Dataset entries
——————
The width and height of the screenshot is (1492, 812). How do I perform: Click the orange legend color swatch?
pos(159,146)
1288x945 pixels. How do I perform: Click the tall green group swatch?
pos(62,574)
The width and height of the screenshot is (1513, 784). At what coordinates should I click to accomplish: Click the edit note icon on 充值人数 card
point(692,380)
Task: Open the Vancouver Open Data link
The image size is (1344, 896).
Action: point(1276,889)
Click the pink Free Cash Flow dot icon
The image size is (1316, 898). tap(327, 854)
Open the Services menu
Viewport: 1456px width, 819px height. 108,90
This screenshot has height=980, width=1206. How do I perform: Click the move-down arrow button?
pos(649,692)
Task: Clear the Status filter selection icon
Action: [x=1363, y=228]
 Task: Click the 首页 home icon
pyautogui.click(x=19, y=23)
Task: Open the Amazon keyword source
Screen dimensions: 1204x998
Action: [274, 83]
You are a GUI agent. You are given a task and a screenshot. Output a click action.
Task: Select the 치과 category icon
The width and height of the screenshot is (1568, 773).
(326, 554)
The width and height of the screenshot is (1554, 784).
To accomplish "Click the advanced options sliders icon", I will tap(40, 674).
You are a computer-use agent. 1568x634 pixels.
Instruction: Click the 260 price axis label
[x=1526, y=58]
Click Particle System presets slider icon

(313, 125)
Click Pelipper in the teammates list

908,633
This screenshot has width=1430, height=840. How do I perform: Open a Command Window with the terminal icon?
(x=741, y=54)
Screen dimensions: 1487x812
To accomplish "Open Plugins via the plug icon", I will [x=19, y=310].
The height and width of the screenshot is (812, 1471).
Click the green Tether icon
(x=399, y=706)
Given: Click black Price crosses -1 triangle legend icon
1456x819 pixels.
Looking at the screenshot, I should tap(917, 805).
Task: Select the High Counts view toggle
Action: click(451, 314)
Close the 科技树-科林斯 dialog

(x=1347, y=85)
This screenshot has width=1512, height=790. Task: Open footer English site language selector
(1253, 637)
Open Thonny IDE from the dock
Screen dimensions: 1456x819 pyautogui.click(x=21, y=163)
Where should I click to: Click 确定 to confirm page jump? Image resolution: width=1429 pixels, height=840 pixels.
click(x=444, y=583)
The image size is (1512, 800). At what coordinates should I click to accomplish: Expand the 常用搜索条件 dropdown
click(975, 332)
——————
== WORK INSTRUCTION ==
Please repeat each entry. Keep every word the same.

== SOLUTION ==
The width and height of the screenshot is (1492, 812). How do I perform: Click the orange legend color swatch?
pos(159,146)
1288x945 pixels. How do I perform: Click the tall green group swatch?
pos(62,574)
The width and height of the screenshot is (1513, 784). At what coordinates should I click to accomplish: Click the edit note icon on 充值人数 card
point(692,380)
Task: Open the Vancouver Open Data link
The image size is (1344, 896).
Action: point(1276,889)
Click the pink Free Cash Flow dot icon
The image size is (1316, 898). tap(327, 854)
Open the Services menu
Viewport: 1456px width, 819px height. 108,90
This screenshot has height=980, width=1206. How do I perform: Click the move-down arrow button?
pos(649,692)
Task: Clear the Status filter selection icon
Action: [x=1363, y=228]
 Task: Click the 首页 home icon
pyautogui.click(x=19, y=23)
Task: Open the Amazon keyword source
Screen dimensions: 1204x998
Action: [274, 83]
You are a GUI agent. You are given a task and a screenshot. Output a click action.
Task: Select the 치과 category icon
The width and height of the screenshot is (1568, 773).
(326, 554)
The width and height of the screenshot is (1554, 784).
To accomplish "Click the advanced options sliders icon", I will tap(40, 674).
You are a computer-use agent. 1568x634 pixels.
Instruction: Click the 260 price axis label
[x=1526, y=58]
Click Particle System presets slider icon

(313, 125)
Click Pelipper in the teammates list

908,633
This screenshot has width=1430, height=840. How do I perform: Open a Command Window with the terminal icon?
(x=741, y=54)
Screen dimensions: 1487x812
To accomplish "Open Plugins via the plug icon", I will [x=19, y=310].
The height and width of the screenshot is (812, 1471).
Click the green Tether icon
(x=399, y=706)
Given: Click black Price crosses -1 triangle legend icon
1456x819 pixels.
Looking at the screenshot, I should tap(917, 805).
Task: Select the High Counts view toggle
Action: click(451, 314)
Close the 科技树-科林斯 dialog

(x=1347, y=85)
This screenshot has width=1512, height=790. Task: Open footer English site language selector
(1253, 637)
Open Thonny IDE from the dock
Screen dimensions: 1456x819 pyautogui.click(x=21, y=163)
Where should I click to: Click 确定 to confirm page jump? Image resolution: width=1429 pixels, height=840 pixels.
click(x=444, y=583)
The image size is (1512, 800). At what coordinates should I click to accomplish: Expand the 常用搜索条件 dropdown
click(975, 332)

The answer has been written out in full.